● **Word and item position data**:
#####
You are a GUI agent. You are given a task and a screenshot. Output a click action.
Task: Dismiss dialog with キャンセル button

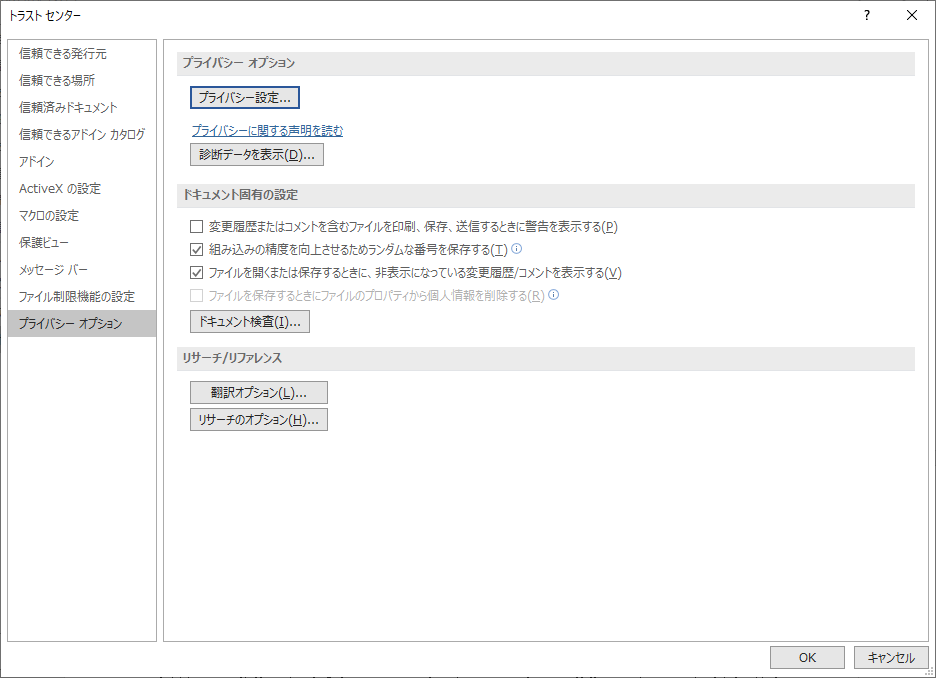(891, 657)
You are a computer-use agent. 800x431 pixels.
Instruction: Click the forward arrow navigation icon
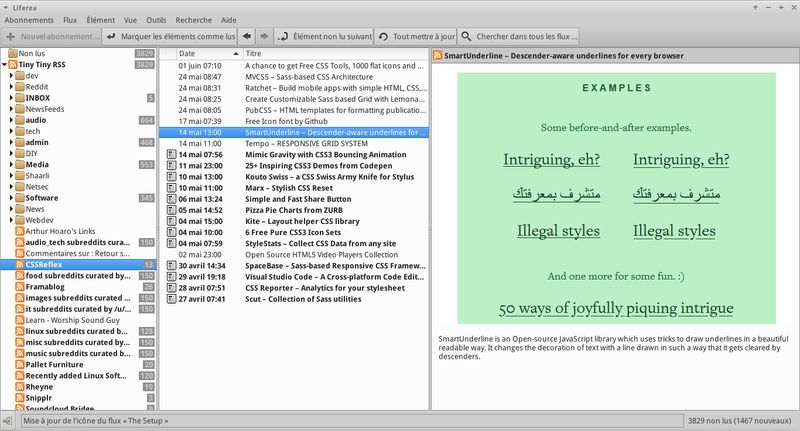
#####
Rewrite the items above with "agent" swapped for "assistant" everywhere, keeping every other word the same. Leave the pictures out of your answer.

You are a GUI assistant. You are given a task and a screenshot. Output a click action.
Task: Dismiss dialog with キャンセル button

(891, 657)
You are a computer-use assistant. 800x431 pixels.
Instruction: Click the forward arrow navigation icon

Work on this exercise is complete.